Repeat the records word for word, starting at the line that contains "Task: Click the Description" and continuing through the end of the records. Omit the pictures from your answer.

(Dataset excerpt)
+++++
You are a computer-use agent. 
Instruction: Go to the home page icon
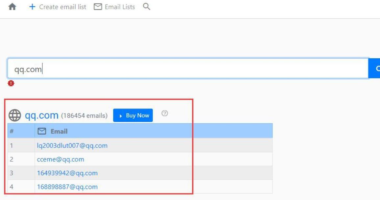point(12,7)
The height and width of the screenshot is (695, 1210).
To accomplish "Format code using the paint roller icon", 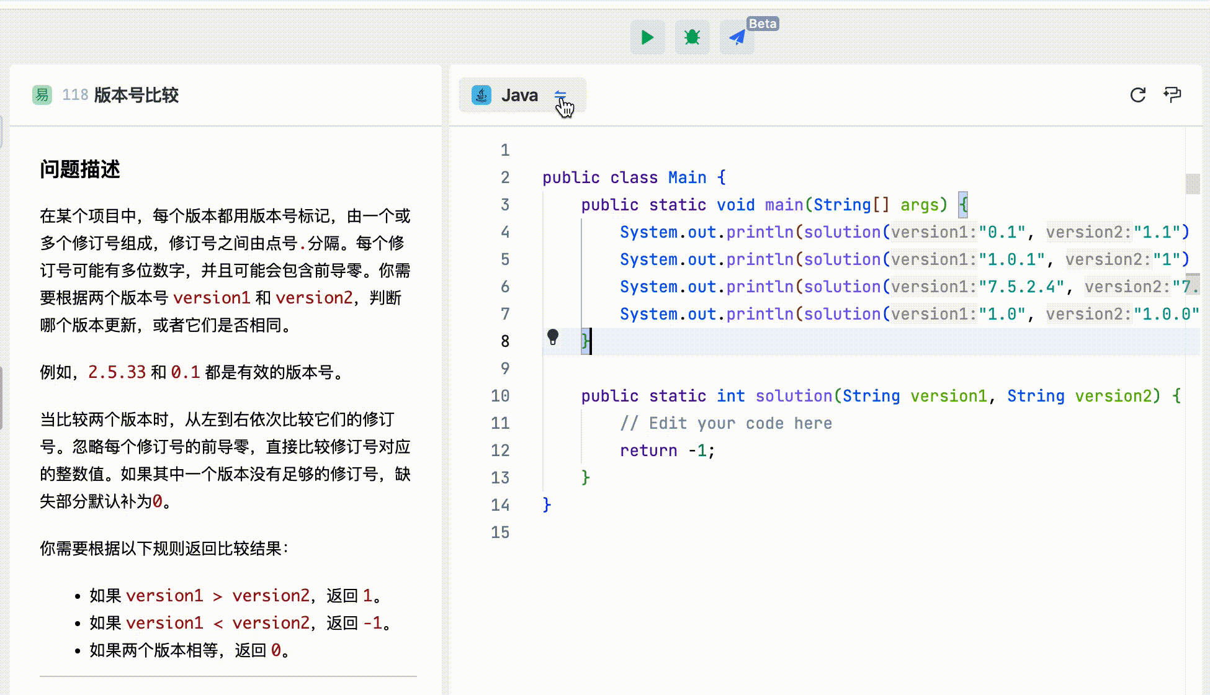I will coord(1172,95).
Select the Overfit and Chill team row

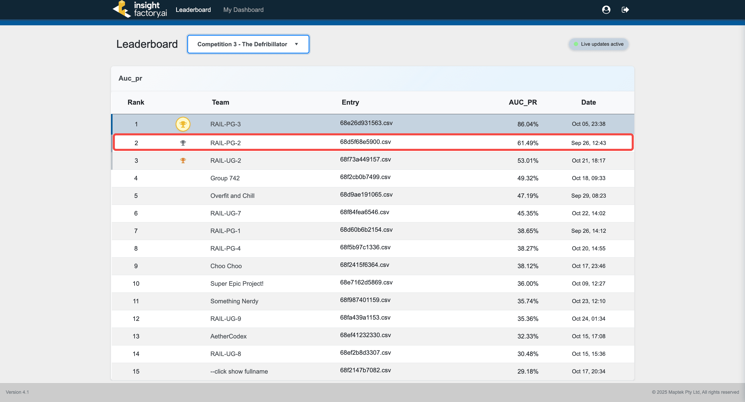[x=232, y=196]
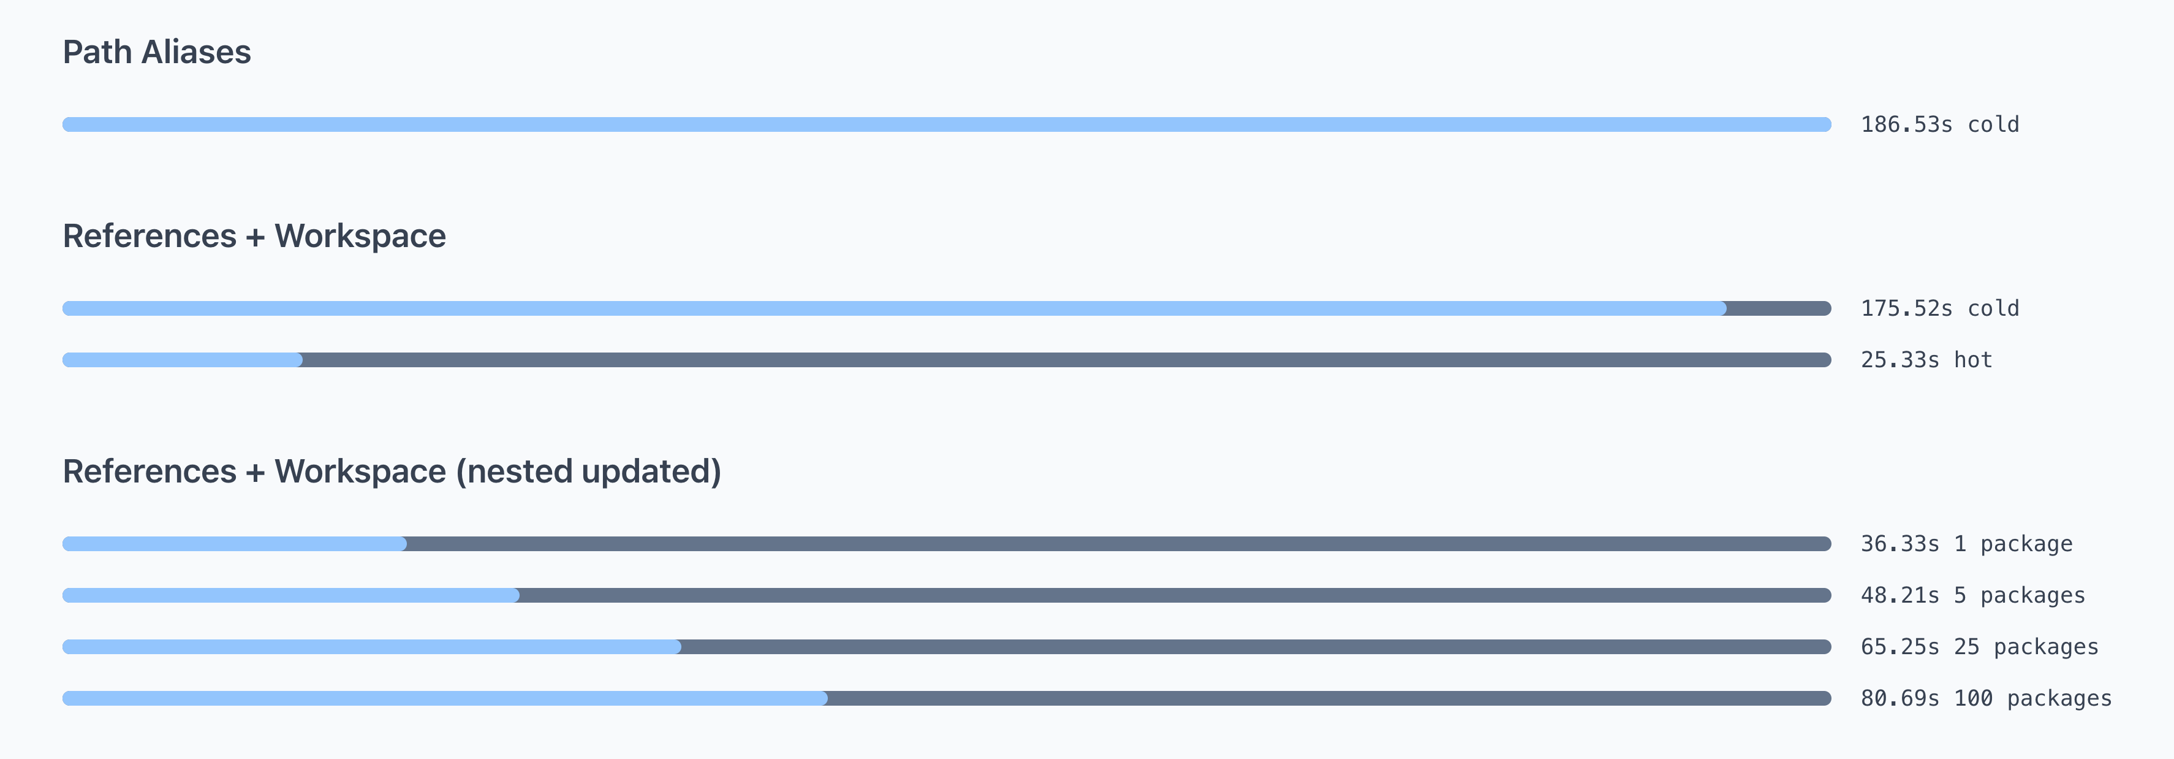
Task: Click the light blue part of the 5 packages bar
Action: click(291, 596)
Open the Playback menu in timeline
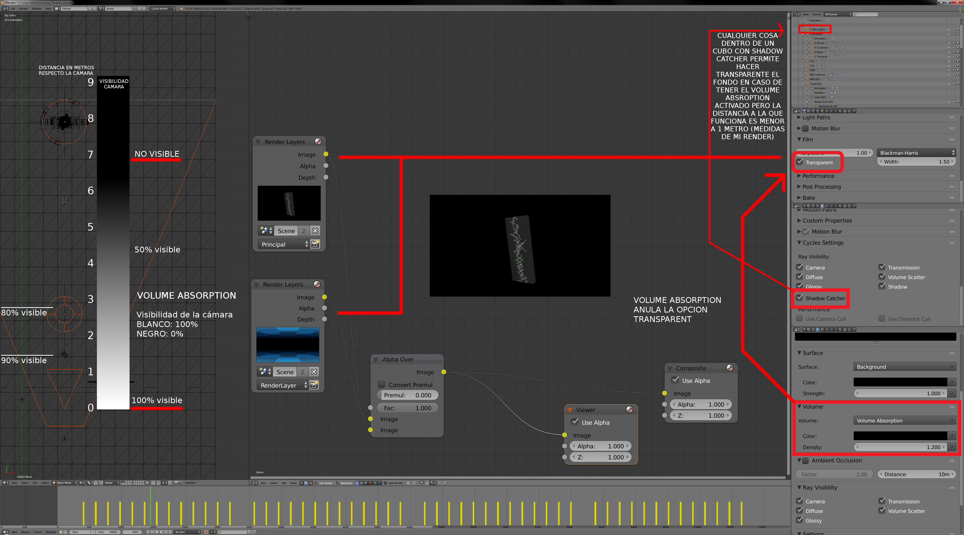The height and width of the screenshot is (535, 964). pyautogui.click(x=51, y=532)
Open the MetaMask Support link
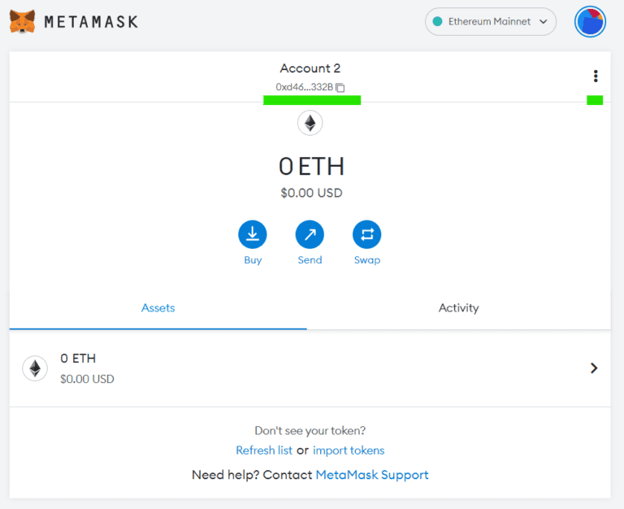This screenshot has width=624, height=509. point(372,475)
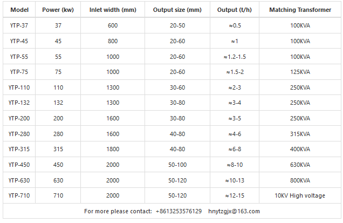
Task: Select the ≈1.2-1.5 output cell
Action: point(234,57)
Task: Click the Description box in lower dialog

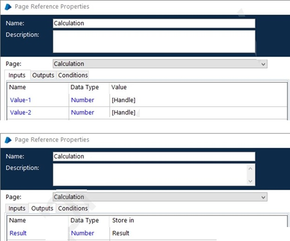Action: 150,175
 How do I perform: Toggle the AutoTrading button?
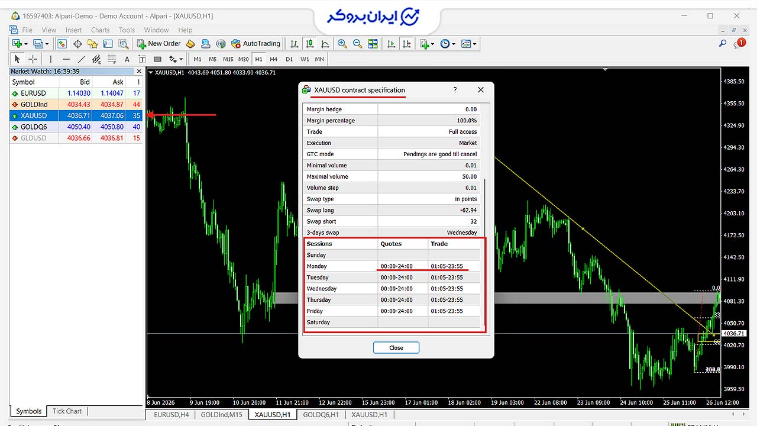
+++++
Answer for the task —
Task: Click the Description box in lower dialog

Action: 150,175
 How do I perform: Toggle the AutoTrading button?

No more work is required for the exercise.